Partant du fait que le mouvement est un phénomène particulièrement propre à notre récente époque, porté par l’afflux des technologies et la multiplicité des réseaux, mais aussi accru par le pouvoir consumériste des pays de l’Ouest sur l’Est, Rina Banerjee explore de fronts dans ses oeuvres ces différentes formes de circulations. Ainsi la sculpture Make me a summary of the world, she was his guide and had travelled on camel, rhino, elephant and kangaroo, dedicated to dried plants, glass houses - for medical study, vegetable sexuality, self-pollination, fertilization her reach pierced the woods country by country peut-elle bien résumer cette thématique. Il est ici question, par une prolifération de matériaux et de formes (cornes pointues prêtes à transpercer, ombrelles protectrices, tête de poupée en plastique, rhinocéros en bois, coquillages, branches torturées, etc) de multiples déplacements entre différents continents, laissant trace sur son passage à la manière d’une pollinisation des airs.
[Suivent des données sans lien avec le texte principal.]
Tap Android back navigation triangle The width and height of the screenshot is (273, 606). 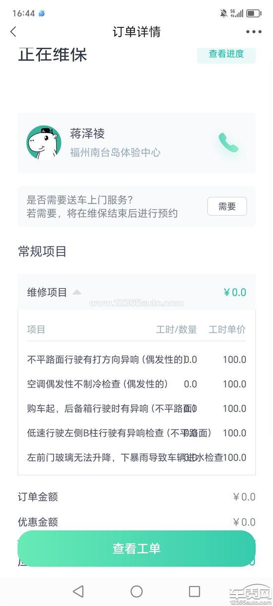[78, 591]
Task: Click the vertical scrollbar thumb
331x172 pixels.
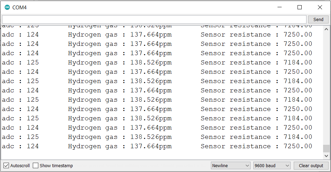Action: 326,148
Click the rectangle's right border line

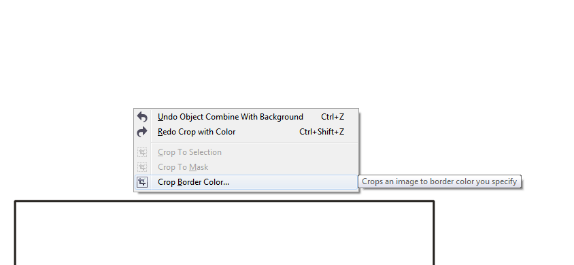(434, 234)
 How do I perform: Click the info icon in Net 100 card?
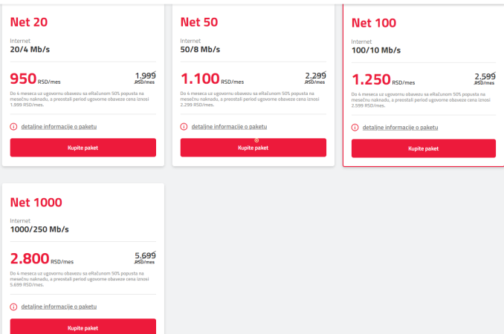[x=355, y=128]
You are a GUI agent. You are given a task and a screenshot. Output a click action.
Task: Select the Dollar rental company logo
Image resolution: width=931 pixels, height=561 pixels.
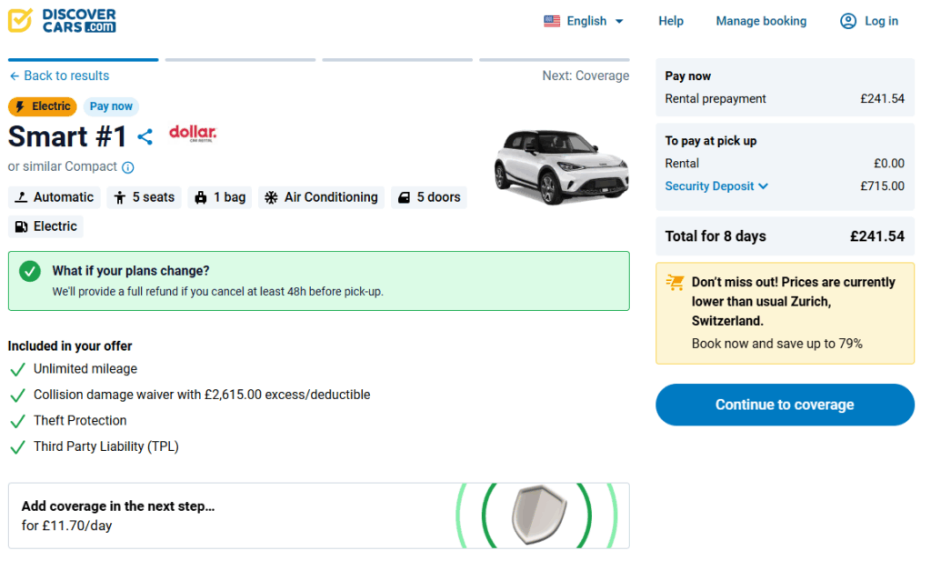[192, 133]
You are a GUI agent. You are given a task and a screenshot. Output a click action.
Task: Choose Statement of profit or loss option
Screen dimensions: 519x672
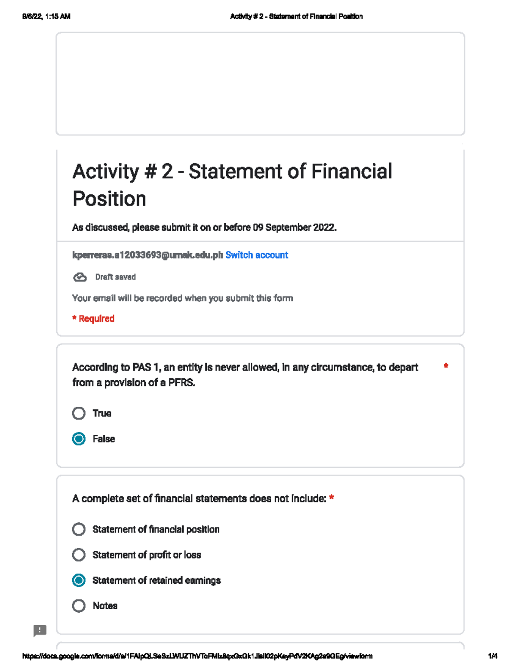click(x=79, y=554)
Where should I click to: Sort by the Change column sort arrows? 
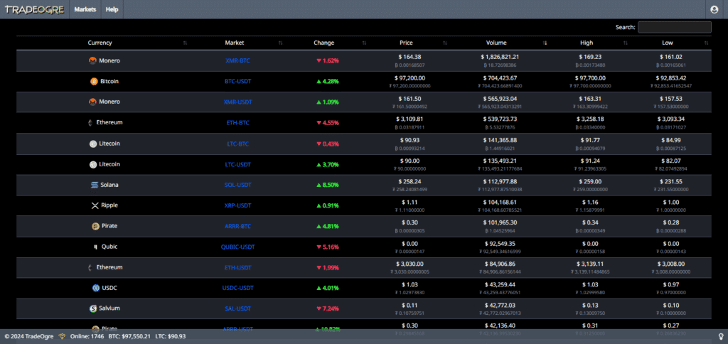(364, 43)
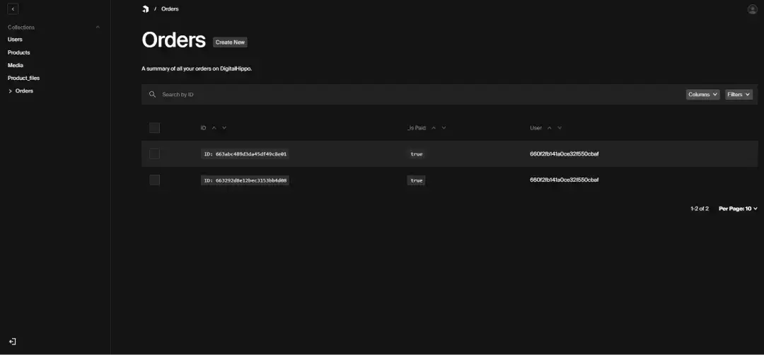Open the Columns dropdown

click(x=702, y=94)
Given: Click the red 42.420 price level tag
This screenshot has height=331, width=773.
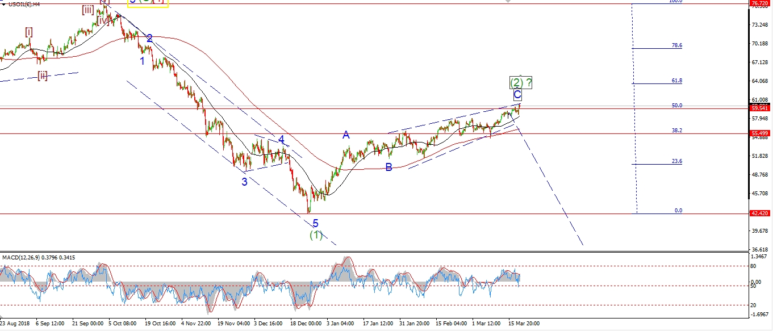Looking at the screenshot, I should pyautogui.click(x=759, y=214).
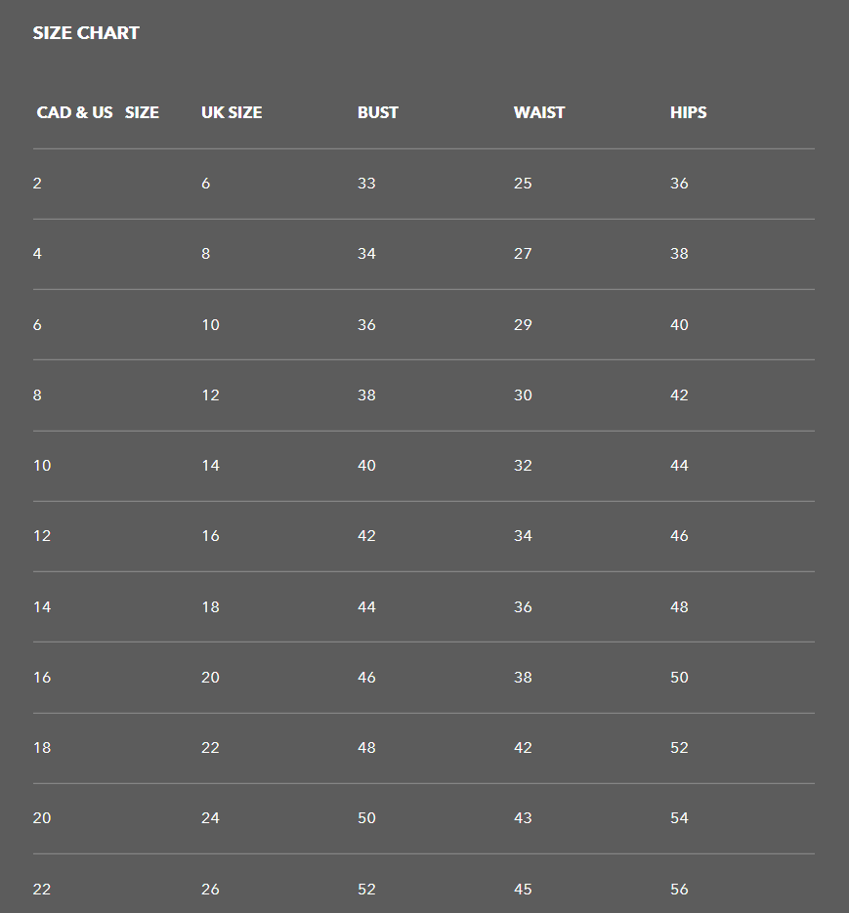
Task: Select UK size 8 cell
Action: (x=206, y=254)
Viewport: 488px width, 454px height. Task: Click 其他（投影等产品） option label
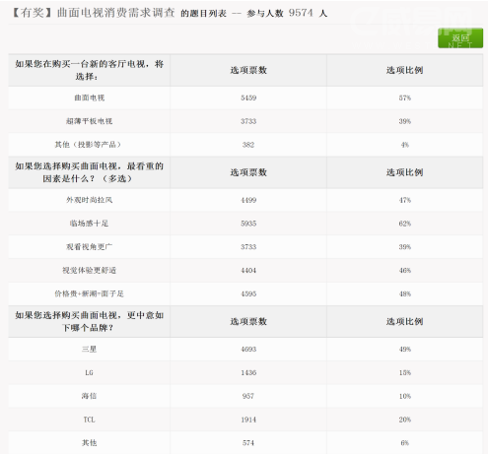point(88,145)
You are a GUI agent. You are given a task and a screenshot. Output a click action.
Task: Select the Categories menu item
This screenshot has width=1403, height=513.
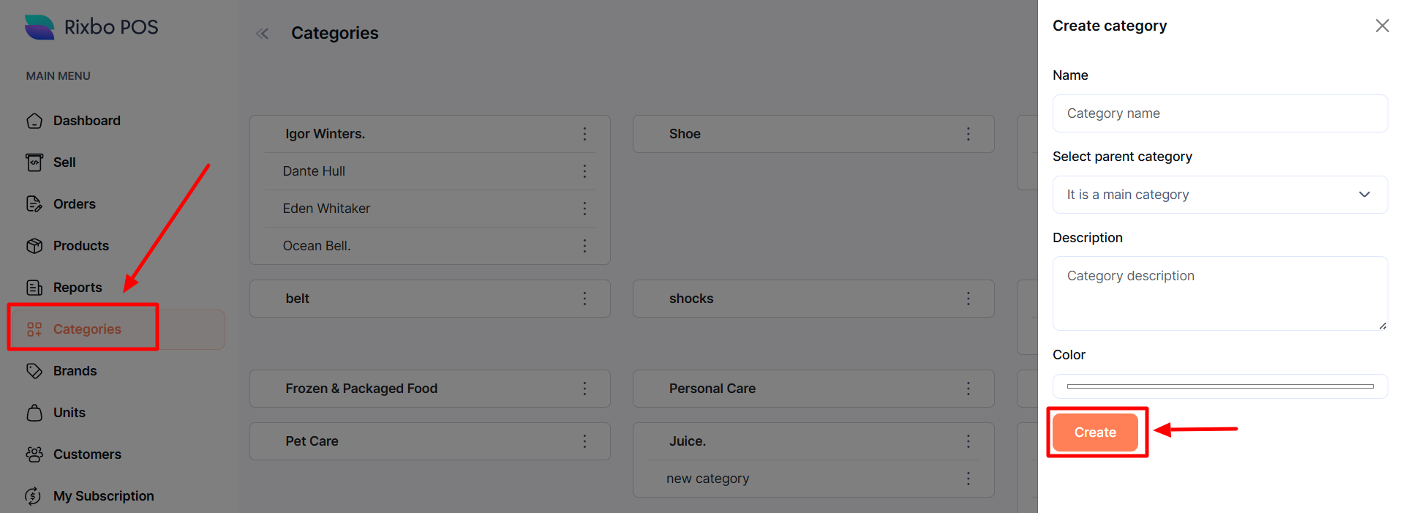(87, 329)
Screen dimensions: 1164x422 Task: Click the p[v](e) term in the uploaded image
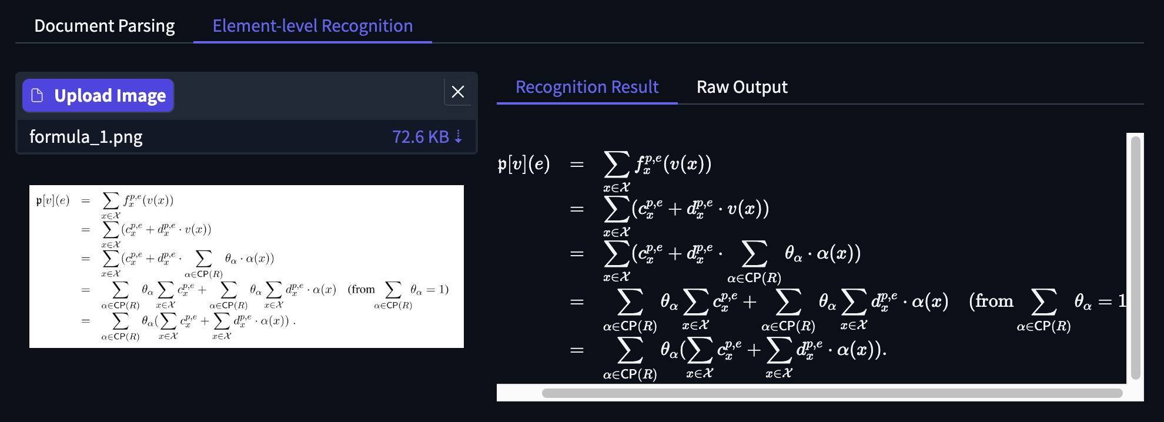53,200
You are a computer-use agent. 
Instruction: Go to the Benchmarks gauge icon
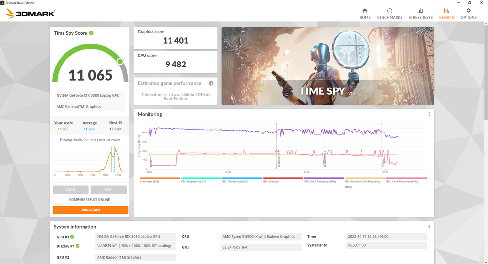coord(389,11)
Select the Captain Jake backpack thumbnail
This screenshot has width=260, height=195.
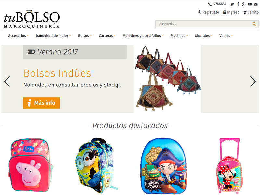click(163, 166)
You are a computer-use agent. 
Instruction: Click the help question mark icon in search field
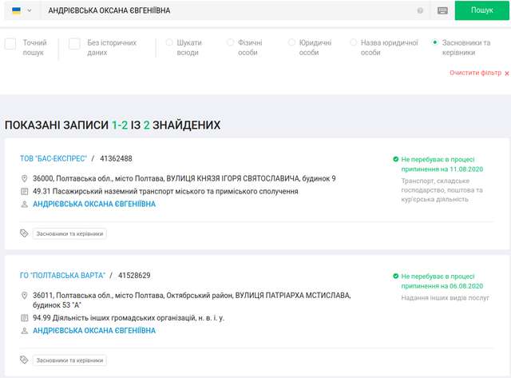[x=420, y=11]
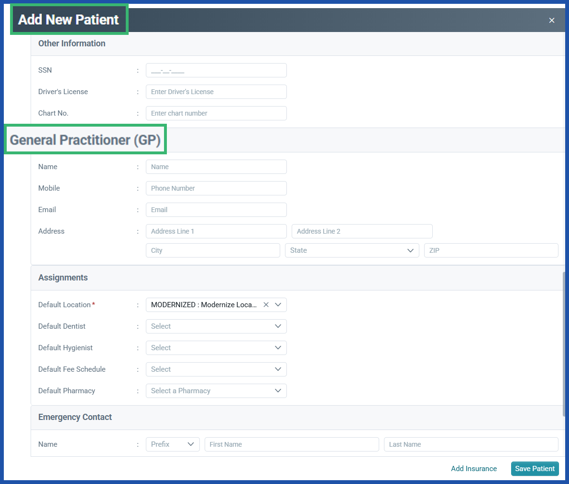Open the Default Dentist dropdown arrow
This screenshot has width=569, height=484.
coord(278,326)
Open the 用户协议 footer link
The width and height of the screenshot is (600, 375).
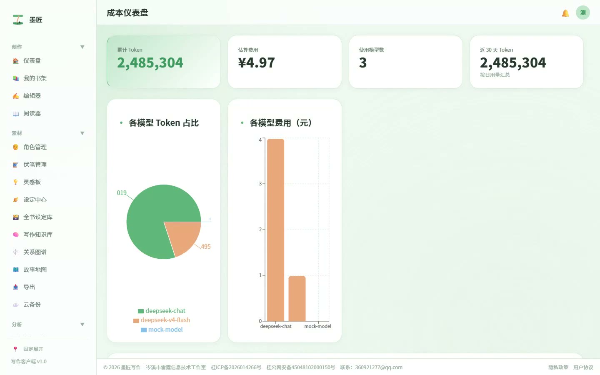(x=583, y=368)
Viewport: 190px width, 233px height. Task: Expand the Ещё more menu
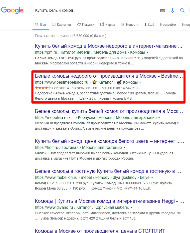point(149,24)
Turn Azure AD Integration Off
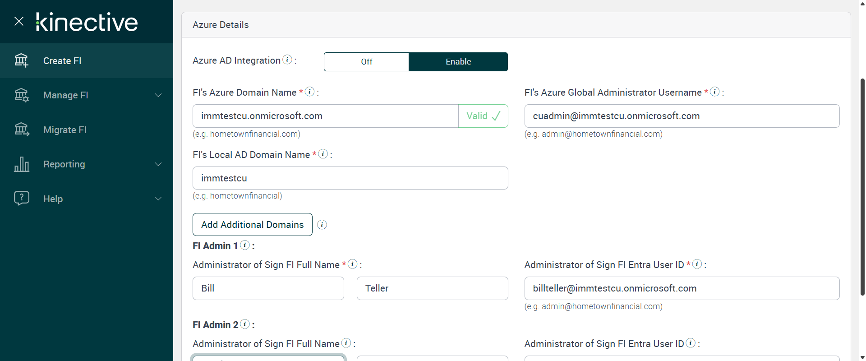This screenshot has width=866, height=361. pyautogui.click(x=366, y=62)
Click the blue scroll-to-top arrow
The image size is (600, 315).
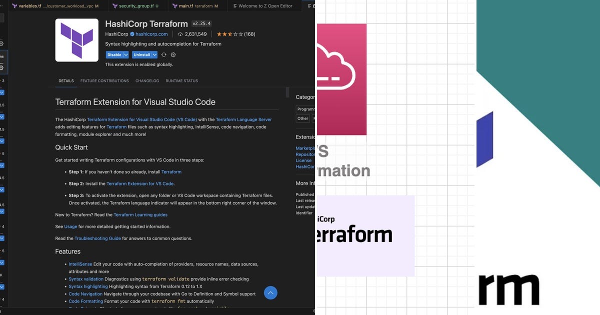click(x=270, y=293)
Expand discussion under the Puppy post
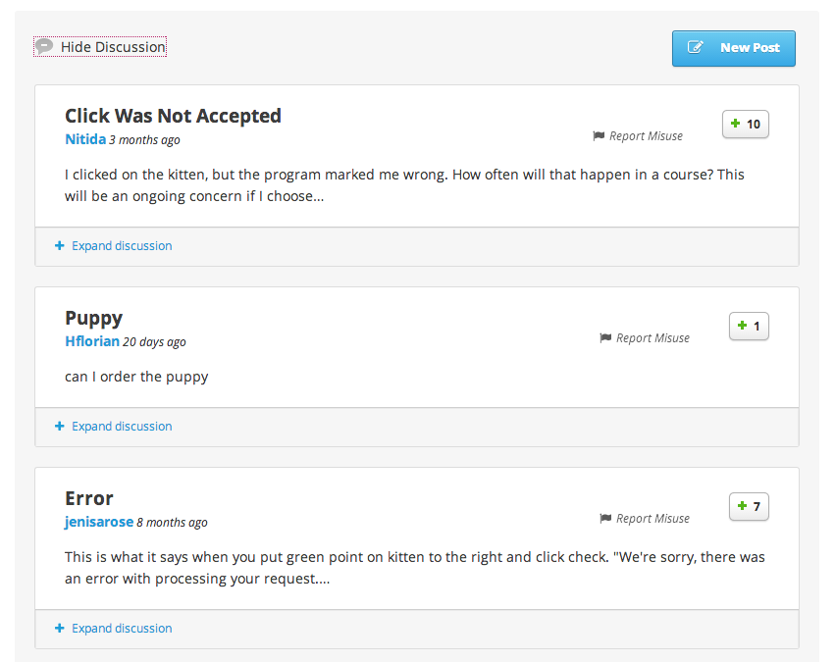 (122, 427)
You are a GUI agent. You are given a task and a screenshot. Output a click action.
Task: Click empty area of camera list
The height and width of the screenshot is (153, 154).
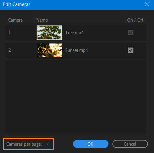pos(77,96)
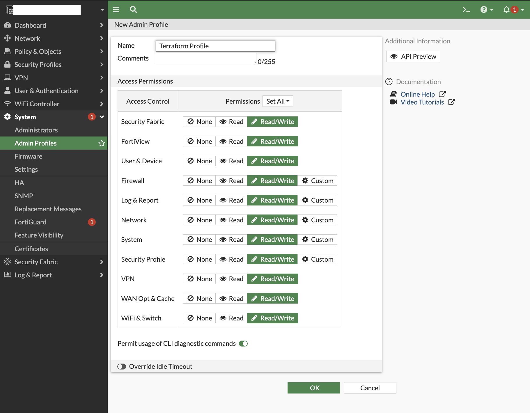
Task: Click the help question mark icon
Action: 484,10
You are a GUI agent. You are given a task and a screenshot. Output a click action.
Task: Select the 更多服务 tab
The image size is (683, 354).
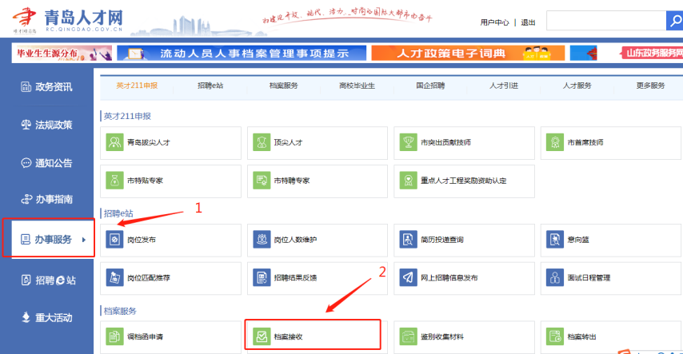pyautogui.click(x=650, y=86)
Plus sombrement, l’artiste évoque des situations traumatisantes tels : Soldier : overseas and out of place his species seeded dead to grow as common place, bore beautiful flowers of wound, carnage discovered a resin sticky like sweat. He had courage and loyalty when everyone wept and came home emptied while we slept, offrant l’image d’un homme luttant pour son identité, portant des poids morts, un crâne rouge surplombant son corps gonflé. Pour l’artiste, les différents objets utilisés sont comme des orphelins et son rôle d’artiste est alors de leur trouver une famille «fabriquée.»

Rina Banerjee s’est intéressée pour cette exposition certes à la mobilité des corps, mais sous couvert d’une fervente critique de leur marchandisation. A plusieurs reprises, l’individualité est mise à mal, l’esclavagisme est pointé du doigt, les enfants et les femmes sont les premiers êtres persécutés, kidnappés, utilisés comme monnaie d’échange, poussés au crime : Petty crime, shame on her mind. Ainsi dans le grand dessin Human traffic, une mère qui se veut protectrice est entourée d’embryons de corps difformes, livrés à eux-mêmes dans un océan de couleur. « Je joue avec des changements d’échelle brusques dans mes dessins et sculptures. Je suis attirée par les détails délicats, fragiles, ésotériques et maladroitement placés dans l’oeuvre, qui invitent à aller vers de nouvelles directions et nous mènent en voyage.» L’invitation au voyage est tentante, même si elle insinue parfois violence et brutalité. Son monde est comme une série de collisions culturelles inévitables où seul l’être humain, en tant qu’animal vivant, est propre à s’y adapter.

Dénonçant l’impact du capitalisme sur nos rapports à l’univers et aux autres, l’artiste regrette que nous vivions dans un monde de ségrégation et de discrimination raciales, culturelles et économiques. «Mon oeil est fatigué de toujours regarder la culture à travers un seul prisme.» C’est la richesse de ses compositions, la fulgurance de ses couleurs, la multiplicité des sensations qu’elle fait éclore en nous à la vue de ses oeuvres , échappatoire à tout enfermement et favorisant à leur tour un mouvement cette fois enrichissant vers l’autre et l’ailleurs.

Cette exposition sera l’occasion de la publication d’une monographie éditée chez Dilecta, avec des textes de Courtney J Martin, Wangechi Mutu et Cédric Vincent.